En outre, l'arrêt Van Duyn était lacunaire quant à l'intensité de l'effet direct reconnu aux directives. S'agissait-il d'un effet direct uniquement vertical ? Ou bien l'effet direct des directives était-il également horizontal ? On distingue en effet deux types d’effet direct :

  • l'effet direct vertical : lorsque le droit de l’Union européenne est invoqué par un particulier à l’encontre d'un Etat
  • l'effet direct horizontal : lorsque le droit de l’Union européenne est invoqué par un particulier à l’encontre d’un autre particulier

Dans un arrêt Ratti du 5 avril 1979, la Cour de justice a précisé que l’effet direct reconnu aux directives était seulement vertical. Cela signifie que les dispositions d'effet direct d'une directive ne peuvent être invoquées par les particuliers qu'à l'encontre des États membres ; elles ne peuvent pas être invoquées à l'encontre d'autres particuliers. 

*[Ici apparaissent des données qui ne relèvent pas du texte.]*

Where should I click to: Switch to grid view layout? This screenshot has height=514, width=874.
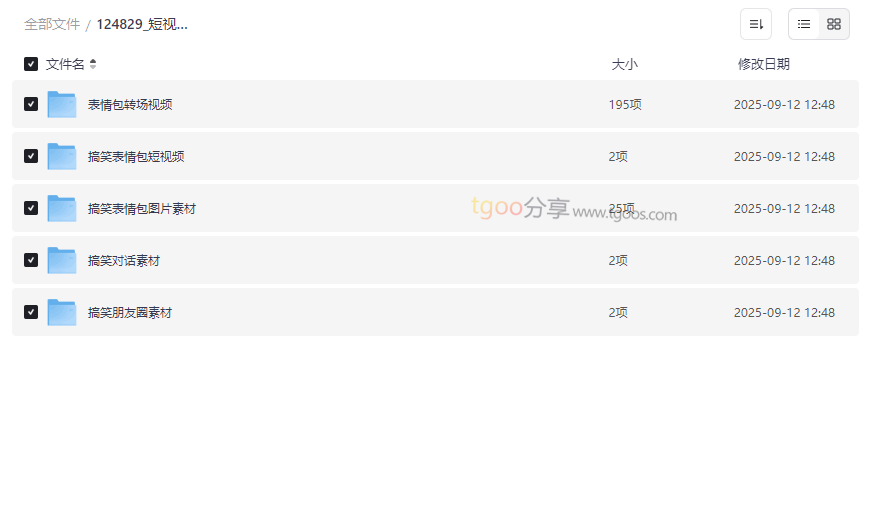[834, 24]
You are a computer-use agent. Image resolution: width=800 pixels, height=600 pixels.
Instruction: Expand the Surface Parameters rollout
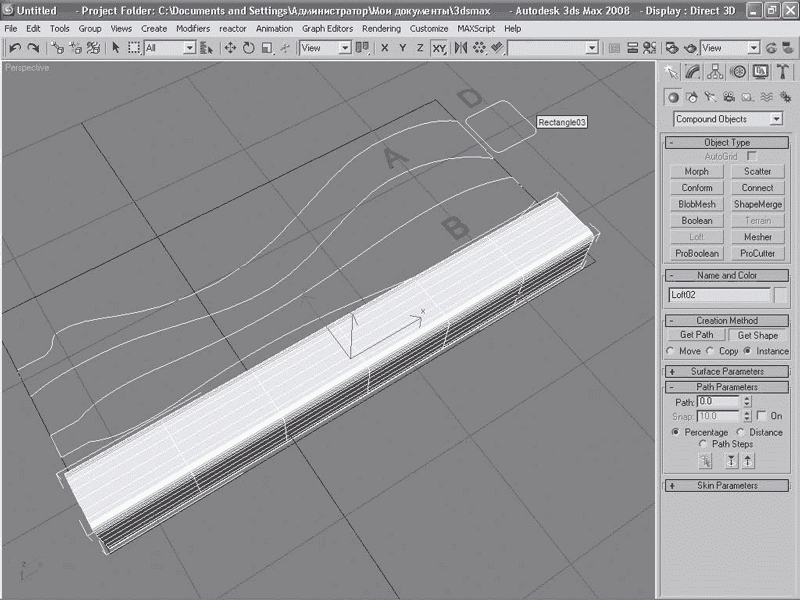coord(727,371)
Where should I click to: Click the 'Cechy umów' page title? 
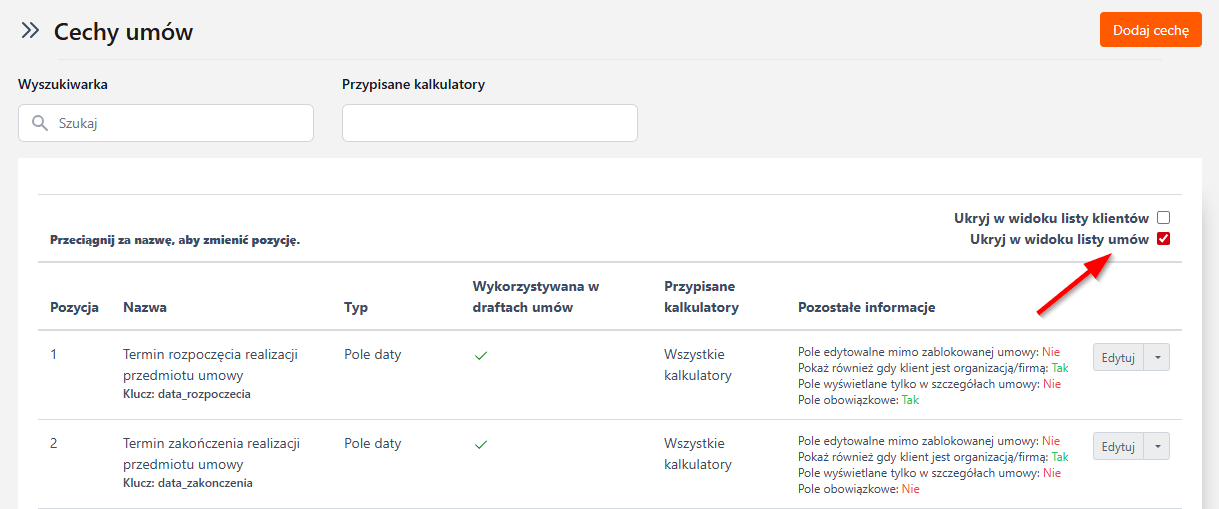click(x=123, y=32)
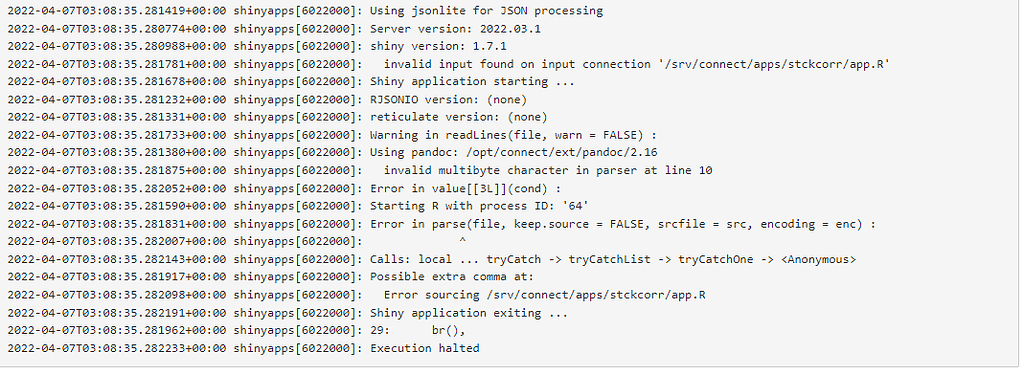Viewport: 1024px width, 375px height.
Task: Click the 'invalid multibyte character in parser' line
Action: (x=360, y=171)
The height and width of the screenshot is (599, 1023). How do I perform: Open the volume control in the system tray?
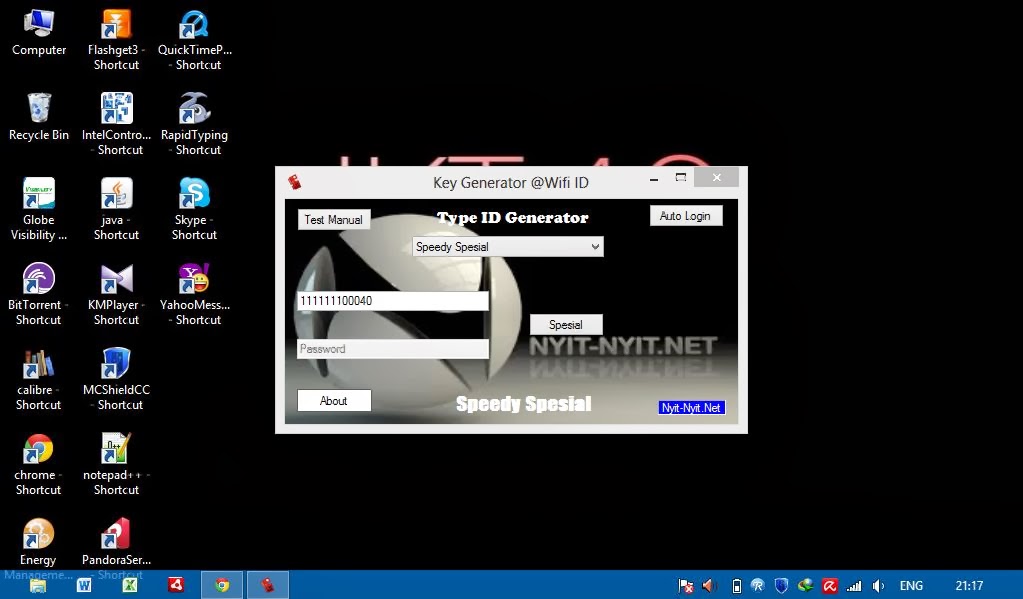tap(879, 585)
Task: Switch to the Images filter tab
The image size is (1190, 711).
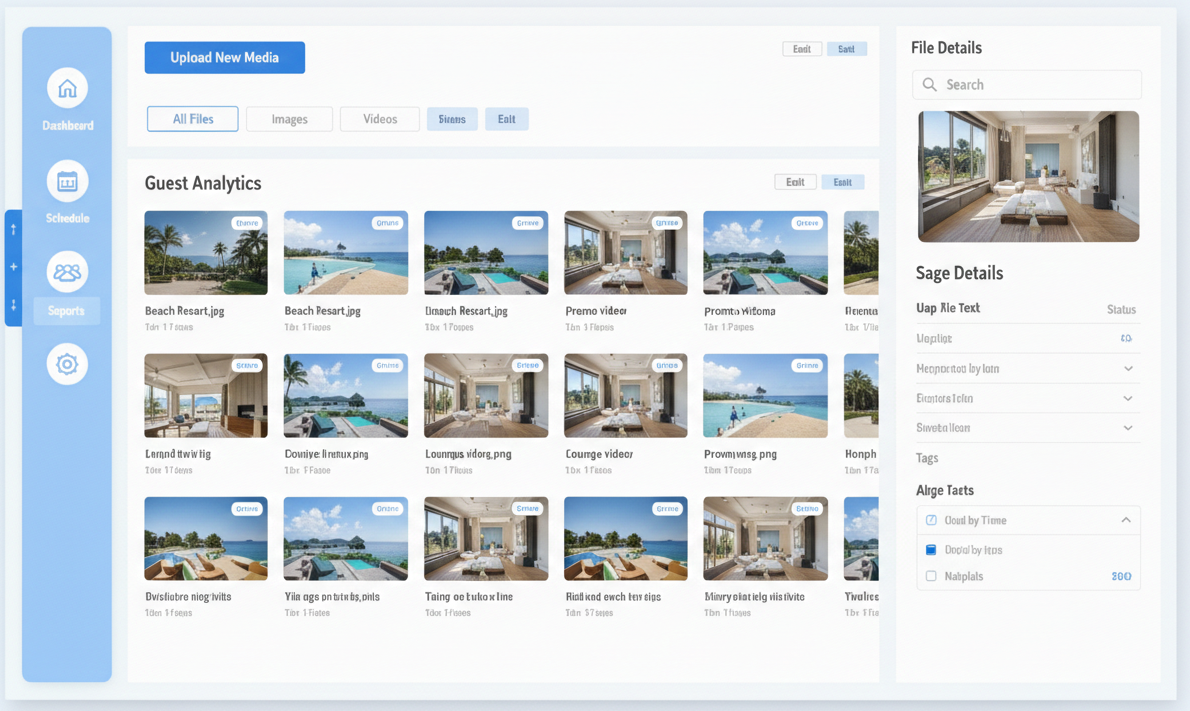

Enfin, le raisonnement tenu par la Cour de justice dans son arrêt Van Duyn, basé sur l'effet utile de la directive, l'exposait au reproche de remettre en cause la nature juridique de la directive en tant que technique de législation indirecte. C'est pourquoi la Cour a ajusté son raisonnement à partir de l'arrêt Ratti. Aujourd'hui, la Cour prend soin de préciser dans ses arrêts que l'effet direct d'une directive ne peut être reconnu que dans le cas où l'Etat membre n'a pas transposé la directive dans les délais. C'est donc l'absence de transposition de la directive à l'expiration du délai qui fonde le pouvoir et le devoir du juge national de l'appliquer directement à l'encontre de l'État défaillant.